I would not worry about Arctic Cat going out of business, they are not going anywhere. They are just having a slump just like every other manufacturer out there ( cars, trucks, atv's ect...)

If you are looking for a work horse then look no further than the Honda Rubicon. I have had honda's for the past 20 years and never once had a single issue with any of them. By far the most dependable ATV on the market. From one moose hunter to another I can vouch for the Honda when it come's to pulling out a bull or two. Nothing pulls out moose like a honda. I have had people hook there Polaris on to a moose only to burn the belt off it.

Buy the Honda, you will not regret it, plus if you buy the Rubicon you will love the fluid drive transmission. Here's a pic of mine....










And a picture of the bull I got and pulled out last year.....


----------



## labman52738 (Jul 13, 2005)

I have a 2001 Honda Rubicon. It has over 10,000 miles on it and has had no problems. I have towed a car several miles with it. I even used it the last couple of years to help pull trucks out of the mud at our hunt tests. I pulled a chevy suburban out of the mud last spring! The next quad I will buy is when Honda makes the Rubicon 500 with EFI. One other word of advice, no matter which quad you go with, DON'T get the big aggressive mud tires! Although they do look cool, the only thing they will do is help you get more stuck in the mud.


----------



## Roughriding Woody (Jul 20, 2005)

I ended up purchasing a Polaris 500 EFI Browning Edition. It was $300 dollars more than the basic 500 but has all the extras. Winch, camo, gunboot, and handwarmers. The dealer threw in an aluminum ramp as well.

Thanks for everyones input.

Joe


----------

#### Given entries:
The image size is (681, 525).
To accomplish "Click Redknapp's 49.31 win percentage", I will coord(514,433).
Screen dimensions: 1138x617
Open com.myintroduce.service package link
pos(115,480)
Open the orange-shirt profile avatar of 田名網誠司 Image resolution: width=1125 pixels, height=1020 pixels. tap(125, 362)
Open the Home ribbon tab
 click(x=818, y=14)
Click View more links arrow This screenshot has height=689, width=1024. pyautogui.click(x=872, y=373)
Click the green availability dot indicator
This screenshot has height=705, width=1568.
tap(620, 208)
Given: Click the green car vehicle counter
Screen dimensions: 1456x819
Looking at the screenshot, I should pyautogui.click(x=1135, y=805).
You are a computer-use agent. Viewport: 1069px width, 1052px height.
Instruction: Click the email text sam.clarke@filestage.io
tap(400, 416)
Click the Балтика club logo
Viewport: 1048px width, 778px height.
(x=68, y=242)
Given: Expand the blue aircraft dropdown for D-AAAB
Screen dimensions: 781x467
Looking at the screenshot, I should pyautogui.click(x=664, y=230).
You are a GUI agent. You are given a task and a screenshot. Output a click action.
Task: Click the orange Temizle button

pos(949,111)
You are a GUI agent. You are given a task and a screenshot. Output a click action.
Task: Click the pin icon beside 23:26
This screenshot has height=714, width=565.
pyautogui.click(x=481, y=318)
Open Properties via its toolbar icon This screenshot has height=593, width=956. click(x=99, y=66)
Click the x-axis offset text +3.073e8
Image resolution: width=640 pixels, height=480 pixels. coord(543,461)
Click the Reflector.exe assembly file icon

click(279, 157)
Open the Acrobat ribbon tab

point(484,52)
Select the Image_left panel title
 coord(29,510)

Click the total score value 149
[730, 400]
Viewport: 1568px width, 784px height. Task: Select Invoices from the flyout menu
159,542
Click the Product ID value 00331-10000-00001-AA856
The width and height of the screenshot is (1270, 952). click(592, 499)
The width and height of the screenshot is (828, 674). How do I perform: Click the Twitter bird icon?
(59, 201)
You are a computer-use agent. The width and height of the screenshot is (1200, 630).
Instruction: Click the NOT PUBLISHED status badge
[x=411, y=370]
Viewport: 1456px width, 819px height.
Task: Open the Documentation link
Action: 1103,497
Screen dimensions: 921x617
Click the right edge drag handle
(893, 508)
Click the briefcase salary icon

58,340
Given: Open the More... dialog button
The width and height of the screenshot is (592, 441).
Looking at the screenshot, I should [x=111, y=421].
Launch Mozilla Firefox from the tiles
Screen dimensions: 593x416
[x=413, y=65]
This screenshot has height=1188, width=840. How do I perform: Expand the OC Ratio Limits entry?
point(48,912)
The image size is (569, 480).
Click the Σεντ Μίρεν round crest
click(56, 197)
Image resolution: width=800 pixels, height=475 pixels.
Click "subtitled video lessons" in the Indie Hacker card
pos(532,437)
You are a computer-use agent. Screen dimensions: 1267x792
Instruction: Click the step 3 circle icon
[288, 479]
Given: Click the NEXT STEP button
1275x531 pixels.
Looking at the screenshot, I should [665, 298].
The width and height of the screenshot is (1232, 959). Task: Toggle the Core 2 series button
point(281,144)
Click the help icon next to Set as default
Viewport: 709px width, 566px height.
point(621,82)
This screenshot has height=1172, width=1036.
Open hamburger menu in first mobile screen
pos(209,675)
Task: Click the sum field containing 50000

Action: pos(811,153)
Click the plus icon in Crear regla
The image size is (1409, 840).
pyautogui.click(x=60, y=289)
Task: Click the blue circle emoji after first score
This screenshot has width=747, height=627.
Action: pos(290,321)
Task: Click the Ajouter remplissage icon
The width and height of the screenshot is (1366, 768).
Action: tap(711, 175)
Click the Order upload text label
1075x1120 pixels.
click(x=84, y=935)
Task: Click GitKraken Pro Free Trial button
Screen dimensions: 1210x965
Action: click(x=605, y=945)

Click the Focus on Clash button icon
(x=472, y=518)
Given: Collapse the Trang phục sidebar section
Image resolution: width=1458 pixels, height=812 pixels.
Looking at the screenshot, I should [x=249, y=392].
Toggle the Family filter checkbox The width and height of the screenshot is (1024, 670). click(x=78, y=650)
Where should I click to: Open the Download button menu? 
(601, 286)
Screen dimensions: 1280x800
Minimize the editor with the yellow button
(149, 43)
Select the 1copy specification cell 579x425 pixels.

#### Exercises:
- 1) In the ATV forum thread, repeat the passage from "I have a 2001" up to and including "in the mud.".
- 2) According to the ATV forum thread, how much more did the Polaris 500 EFI Browning Edition cost than the basic 500?

#### Solutions to the exercise:
- 1)
I have a 2001 Honda Rubicon. It has over 10,000 miles on it and has had no problems. I have towed a car several miles with it. I even used it the last couple of years to help pull trucks out of the mud at our hunt tests. I pulled a chevy suburban out of the mud last spring! The next quad I will buy is when Honda makes the Rubicon 500 with EFI. One other word of advice, no matter which quad you go with, DON'T get the big aggressive mud tires! Although they do look cool, the only thing they will do is help you get more stuck in the mud.

- 2) $300 more.